YOUR OBJECTIVE:
Can you render all of the records below as a numbered list, leaving out the blank lines?

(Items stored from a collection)
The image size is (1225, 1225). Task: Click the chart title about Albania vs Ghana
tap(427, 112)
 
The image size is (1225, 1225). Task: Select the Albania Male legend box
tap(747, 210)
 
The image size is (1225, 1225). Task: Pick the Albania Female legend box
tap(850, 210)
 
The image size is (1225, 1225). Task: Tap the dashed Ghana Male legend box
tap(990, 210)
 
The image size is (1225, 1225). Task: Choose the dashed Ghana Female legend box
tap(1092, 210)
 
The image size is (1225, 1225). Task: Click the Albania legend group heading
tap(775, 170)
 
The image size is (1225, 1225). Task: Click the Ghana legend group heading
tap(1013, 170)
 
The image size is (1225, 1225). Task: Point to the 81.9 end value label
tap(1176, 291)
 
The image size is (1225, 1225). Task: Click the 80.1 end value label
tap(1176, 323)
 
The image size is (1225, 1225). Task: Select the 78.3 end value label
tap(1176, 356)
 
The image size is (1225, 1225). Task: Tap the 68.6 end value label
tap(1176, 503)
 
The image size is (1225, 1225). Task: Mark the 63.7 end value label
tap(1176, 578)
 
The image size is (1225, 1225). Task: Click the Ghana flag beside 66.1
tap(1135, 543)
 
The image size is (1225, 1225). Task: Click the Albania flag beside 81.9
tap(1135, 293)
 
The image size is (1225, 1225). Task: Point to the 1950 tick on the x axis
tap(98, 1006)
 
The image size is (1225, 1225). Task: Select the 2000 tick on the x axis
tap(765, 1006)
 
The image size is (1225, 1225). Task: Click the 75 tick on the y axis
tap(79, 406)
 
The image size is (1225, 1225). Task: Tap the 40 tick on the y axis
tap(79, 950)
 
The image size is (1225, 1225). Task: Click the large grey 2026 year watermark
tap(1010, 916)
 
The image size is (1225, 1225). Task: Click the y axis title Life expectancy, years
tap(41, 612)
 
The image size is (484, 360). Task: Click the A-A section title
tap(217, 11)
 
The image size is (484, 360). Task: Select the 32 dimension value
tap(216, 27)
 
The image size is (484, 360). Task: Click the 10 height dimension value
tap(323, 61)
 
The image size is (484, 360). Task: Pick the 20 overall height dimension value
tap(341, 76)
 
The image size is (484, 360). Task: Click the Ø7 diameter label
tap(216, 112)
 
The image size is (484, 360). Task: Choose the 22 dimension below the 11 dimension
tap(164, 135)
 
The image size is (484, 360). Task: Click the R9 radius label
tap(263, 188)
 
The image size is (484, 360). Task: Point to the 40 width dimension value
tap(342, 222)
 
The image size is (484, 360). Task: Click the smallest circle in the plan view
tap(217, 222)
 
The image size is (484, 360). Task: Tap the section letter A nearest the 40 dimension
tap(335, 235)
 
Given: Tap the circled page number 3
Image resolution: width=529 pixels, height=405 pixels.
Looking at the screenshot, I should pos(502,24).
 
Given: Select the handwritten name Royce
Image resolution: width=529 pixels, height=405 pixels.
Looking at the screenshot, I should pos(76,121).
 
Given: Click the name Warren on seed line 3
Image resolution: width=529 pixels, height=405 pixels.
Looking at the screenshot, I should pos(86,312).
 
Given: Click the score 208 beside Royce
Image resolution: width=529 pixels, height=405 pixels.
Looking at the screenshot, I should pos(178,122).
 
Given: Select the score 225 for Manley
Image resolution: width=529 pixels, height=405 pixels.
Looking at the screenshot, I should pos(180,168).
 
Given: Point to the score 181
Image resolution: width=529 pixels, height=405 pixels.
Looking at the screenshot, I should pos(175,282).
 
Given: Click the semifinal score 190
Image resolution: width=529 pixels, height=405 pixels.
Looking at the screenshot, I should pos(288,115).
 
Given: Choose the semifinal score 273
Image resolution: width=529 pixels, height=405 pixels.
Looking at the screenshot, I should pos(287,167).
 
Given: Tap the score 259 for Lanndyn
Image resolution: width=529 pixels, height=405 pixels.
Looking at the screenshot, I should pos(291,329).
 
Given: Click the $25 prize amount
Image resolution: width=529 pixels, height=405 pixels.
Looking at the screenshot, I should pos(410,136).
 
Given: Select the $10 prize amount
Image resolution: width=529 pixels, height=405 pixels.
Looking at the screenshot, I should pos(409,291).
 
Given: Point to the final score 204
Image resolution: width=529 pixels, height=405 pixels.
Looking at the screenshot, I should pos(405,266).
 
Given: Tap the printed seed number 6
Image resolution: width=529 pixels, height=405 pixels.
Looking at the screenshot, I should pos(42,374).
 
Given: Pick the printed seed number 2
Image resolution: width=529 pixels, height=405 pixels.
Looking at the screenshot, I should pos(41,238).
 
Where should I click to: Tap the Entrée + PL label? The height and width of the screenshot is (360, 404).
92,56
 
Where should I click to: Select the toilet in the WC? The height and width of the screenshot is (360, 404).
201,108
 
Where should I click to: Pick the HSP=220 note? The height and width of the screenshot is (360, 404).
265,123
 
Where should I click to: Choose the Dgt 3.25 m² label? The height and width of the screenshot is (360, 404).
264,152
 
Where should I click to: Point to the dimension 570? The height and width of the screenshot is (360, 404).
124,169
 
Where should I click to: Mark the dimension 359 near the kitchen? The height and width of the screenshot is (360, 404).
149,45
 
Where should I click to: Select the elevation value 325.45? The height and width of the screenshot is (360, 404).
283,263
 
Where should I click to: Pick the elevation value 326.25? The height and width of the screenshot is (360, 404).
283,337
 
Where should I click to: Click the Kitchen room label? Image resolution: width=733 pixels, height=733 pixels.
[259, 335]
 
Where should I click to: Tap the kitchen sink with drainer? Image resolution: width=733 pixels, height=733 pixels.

THE ANSWER:
1. The image size is (1225, 1225). Task: Click the chart title about Albania vs Ghana
2. tap(427, 112)
3. The image size is (1225, 1225). Task: Select the Albania Male legend box
4. tap(747, 210)
5. The image size is (1225, 1225). Task: Pick the Albania Female legend box
6. tap(850, 210)
7. The image size is (1225, 1225). Task: Tap the dashed Ghana Male legend box
8. tap(990, 210)
9. The image size is (1225, 1225). Task: Choose the dashed Ghana Female legend box
10. tap(1092, 210)
11. The image size is (1225, 1225). Task: Click the Albania legend group heading
12. tap(775, 170)
13. The image size is (1225, 1225). Task: Click the Ghana legend group heading
14. tap(1013, 170)
15. The image size is (1225, 1225). Task: Point to the 81.9 end value label
16. tap(1176, 291)
17. The image size is (1225, 1225). Task: Click the 80.1 end value label
18. tap(1176, 323)
19. The image size is (1225, 1225). Task: Select the 78.3 end value label
20. tap(1176, 356)
21. The image size is (1225, 1225). Task: Tap the 68.6 end value label
22. tap(1176, 503)
23. The image size is (1225, 1225). Task: Mark the 63.7 end value label
24. tap(1176, 578)
25. The image size is (1225, 1225). Task: Click the Ghana flag beside 66.1
26. tap(1135, 543)
27. The image size is (1225, 1225). Task: Click the Albania flag beside 81.9
28. tap(1135, 293)
29. The image size is (1225, 1225). Task: Point to the 1950 tick on the x axis
30. tap(98, 1006)
31. The image size is (1225, 1225). Task: Select the 2000 tick on the x axis
32. tap(765, 1006)
33. The image size is (1225, 1225). Task: Click the 75 tick on the y axis
34. tap(79, 406)
35. The image size is (1225, 1225). Task: Tap the 40 tick on the y axis
36. tap(79, 950)
37. The image size is (1225, 1225). Task: Click the large grey 2026 year watermark
38. tap(1010, 916)
39. The image size is (1225, 1225). Task: Click the y axis title Life expectancy, years
40. tap(41, 612)
41. The image size is (484, 360). Task: Click the A-A section title
42. tap(217, 11)
43. The image size is (484, 360). Task: Select the 32 dimension value
44. tap(216, 27)
45. The image size is (484, 360). Task: Click the 10 height dimension value
46. tap(323, 61)
47. The image size is (484, 360). Task: Pick the 20 overall height dimension value
48. tap(341, 76)
49. The image size is (484, 360). Task: Click the Ø7 diameter label
50. tap(216, 112)
51. The image size is (484, 360). Task: Choose the 22 dimension below the 11 dimension
52. tap(164, 135)
53. The image size is (484, 360). Task: Click the R9 radius label
54. tap(263, 188)
55. The image size is (484, 360). Task: Point to the 40 width dimension value
56. tap(342, 222)
57. The image size is (484, 360). Task: Click the smallest circle in the plan view
58. tap(217, 222)
59. The image size is (484, 360). Task: Tap the section letter A nearest the 40 dimension
60. tap(335, 235)
61. Given: Tap the circled page number 3
62. Image resolution: width=529 pixels, height=405 pixels.
63. Looking at the screenshot, I should pos(502,24).
64. Given: Select the handwritten name Royce
65. Image resolution: width=529 pixels, height=405 pixels.
66. Looking at the screenshot, I should pos(76,121).
67. Given: Click the name Warren on seed line 3
68. Image resolution: width=529 pixels, height=405 pixels.
69. Looking at the screenshot, I should pos(86,312).
70. Given: Click the score 208 beside Royce
71. Image resolution: width=529 pixels, height=405 pixels.
72. Looking at the screenshot, I should pos(178,122).
73. Given: Select the score 225 for Manley
74. Image resolution: width=529 pixels, height=405 pixels.
75. Looking at the screenshot, I should pos(180,168).
76. Given: Point to the score 181
77. Image resolution: width=529 pixels, height=405 pixels.
78. Looking at the screenshot, I should pos(175,282).
79. Given: Click the semifinal score 190
80. Image resolution: width=529 pixels, height=405 pixels.
81. Looking at the screenshot, I should pos(288,115).
82. Given: Choose the semifinal score 273
83. Image resolution: width=529 pixels, height=405 pixels.
84. Looking at the screenshot, I should pos(287,167).
85. Given: Tap the score 259 for Lanndyn
86. Image resolution: width=529 pixels, height=405 pixels.
87. Looking at the screenshot, I should pos(291,329).
88. Given: Click the $25 prize amount
89. Image resolution: width=529 pixels, height=405 pixels.
90. Looking at the screenshot, I should pos(410,136).
91. Given: Select the $10 prize amount
92. Image resolution: width=529 pixels, height=405 pixels.
93. Looking at the screenshot, I should pos(409,291).
94. Given: Point to the final score 204
95. Image resolution: width=529 pixels, height=405 pixels.
96. Looking at the screenshot, I should pos(405,266).
97. Given: Tap the printed seed number 6
98. Image resolution: width=529 pixels, height=405 pixels.
99. Looking at the screenshot, I should pos(42,374).
100. Given: Pick the printed seed number 2
101. Image resolution: width=529 pixels, height=405 pixels.
102. Looking at the screenshot, I should pos(41,238).
103. Where should I click to: Tap the Entrée + PL label? The height and width of the screenshot is (360, 404).
104. 92,56
105. Where should I click to: Select the toilet in the WC? The height and width of the screenshot is (360, 404).
106. 201,108
107. Where should I click to: Pick the HSP=220 note? The height and width of the screenshot is (360, 404).
108. 265,123
109. Where should I click to: Choose the Dgt 3.25 m² label? The height and width of the screenshot is (360, 404).
110. 264,152
111. Where should I click to: Point to the dimension 570? The height and width of the screenshot is (360, 404).
112. 124,169
113. Where should I click to: Mark the dimension 359 near the kitchen? The height and width of the screenshot is (360, 404).
114. 149,45
115. Where should I click to: Select the elevation value 325.45? The height and width of the screenshot is (360, 404).
116. 283,263
117. Where should I click to: Pick the elevation value 326.25? The height and width of the screenshot is (360, 404).
118. 283,337
119. Where should I click to: Click the Kitchen room label? Image resolution: width=733 pixels, height=733 pixels.
120. [259, 335]
121. Where should I click to: Tap the kitchen sink with drainer? Image resolution: width=733 pixels, height=733 pixels.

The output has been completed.